While having too little available could have tragic results, hoarding blood could cause the valuable resource to go to waste. So, JPS blood bank management works through partner Carter BloodCare to keep track of how much of each type of blood area hospitals have on hand. If one hospital runs low on a certain type, there is a plan in place to get some from another healthcare provider’s reserves.

So what happens when there is suddenly a call for blood?

In the blood bank at JPS, tucked anonymously away in a hallway behind a locked door and a walk-up window, there is a wall of refrigerators with glass doors, similar to what you might see when you stop in at your local convenience mart. Instead of being stocked with cartons of milk, bottles of tea and an endless variety of soda, the shelves in the blood bank contain neatly labeled plastic bags of blood, sorted by type and stored in yellow bins.

Around the brightly lit and spotlessly clean room are work stations with microscopes and other instruments used to allow team members to test and type blood.

When an emergency case is inbound to JPS on a helicopter or in an ambulance, blood bank team members head for a special section of their refrigerator. There they find trauma buckets, plastic pails kept at the ready 24 hours a day, seven days week so they can be rushed over to the trauma bay for patients who arrive with a serious injury. They contain four units of red blood cells and two units of plasma. There are two types of trauma buckets, ones supplied with O Negative blood and ones supplied with O Positive.

Type O is known as the universal blood type because it will be accepted by not only Type O patients, but people of other blood types, too. That compatibility is important in a trauma case because there often isn’t time to test a patient’s blood for type before the first units of stored blood are transfused. Becerra said the blood products in the trauma bucket will usually sustain the patient until their blood can be tested, then they’re switched to their natural blood type to preserve the valuable Type O blood.

According to Dr. Rajesh Gandhi, it’s not unusual to use 10-20 units of blood in just one trauma case. Sometimes that number can rocket up to 90 or 100 units in the worst of circumstances, claiming 10 percent of the blood supply available at any given time in the Dallas-Fort Worth Metroplex.

So what happens when a lot of blood is needed quickly? A Massive Transfusion Protocol is put into action.

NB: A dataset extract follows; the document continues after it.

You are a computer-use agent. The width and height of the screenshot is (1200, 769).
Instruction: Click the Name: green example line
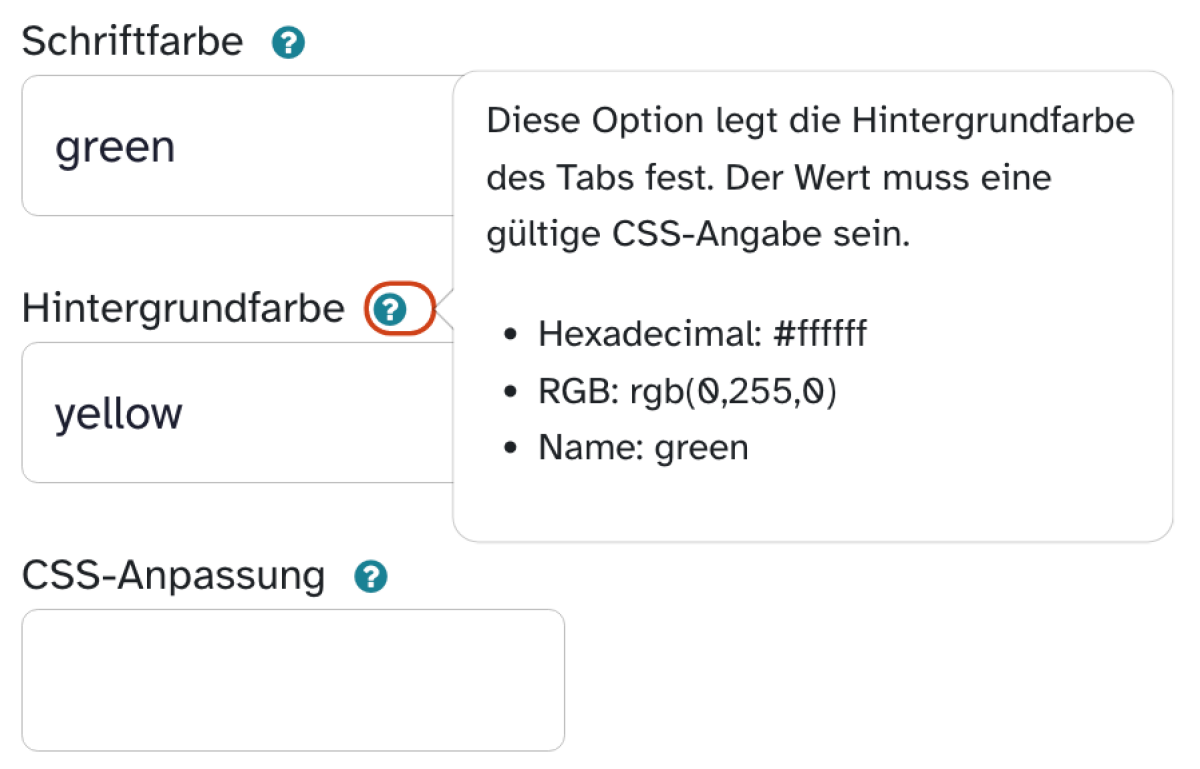[x=643, y=447]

Blood is delivered to the patient in one of two types of coolers, a small one that can keep four units in the proper temperature range for up to four hours and a larger model that can maintain 11 units for as long as four hours. Both sizes of the containers have a digital timer attached to the front that count down how long the blood can be kept outside of the blood bank before it must be used or returned to refrigeration.

While JPS, the only Level I Trauma Center in Tarrant County, requires a lot of blood to help patients who arrive by helicopter and ambulance, the blood supply isn’t a one-way relationship. While they use blood in their work, health network team members are some of the most loyal blood donors in the community, replenishing the supply at every opportunity.

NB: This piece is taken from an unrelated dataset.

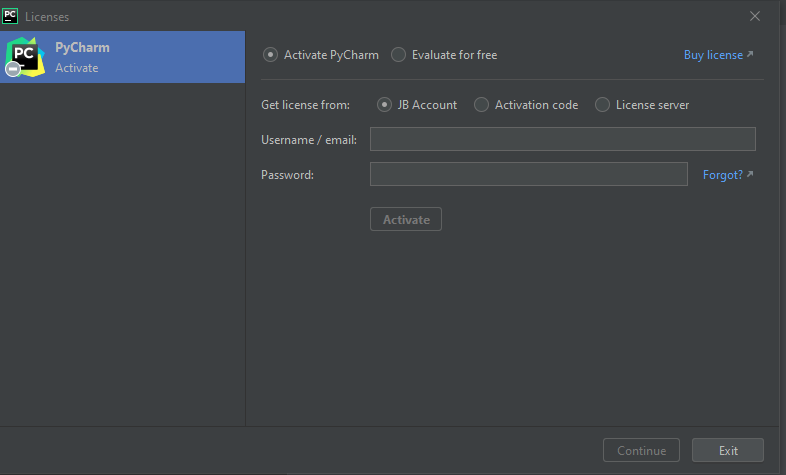Click the PyCharm logo in the title bar
Screen dimensions: 786x475
click(11, 16)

Judy Smith, Donor Recruitment Specialist with Carter BloodCare, said 41 people signed up to donate at the health network’s latest blood drive January 11, and 38 of them were able to successfully give blood.

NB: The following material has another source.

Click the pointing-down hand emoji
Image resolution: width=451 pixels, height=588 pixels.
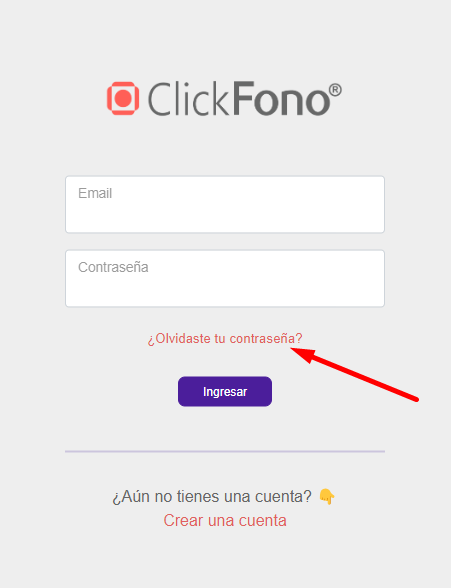click(327, 497)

“My goodness, what a great blood drive!” Smith said. “We are so grateful to the good people at JPS for their generous support. Of those 38 folks, 6 donated double red cells resulting in 12 units of red cells. We have since separated the 32 units of whole blood into red cells, plasma and platelets. So, that one drive has resulted in a total of 108 lifesaving components of blood. In addition, we had 6 first time donors and 3 donors that are O-negative! Your blood drive will touch the lives of many patients and their families. Word cannot express what this must mean to them.”

JPS will hold its next blood drive March 4 in the OPC auditorium on the third floor of the main hospital building near the red elevators.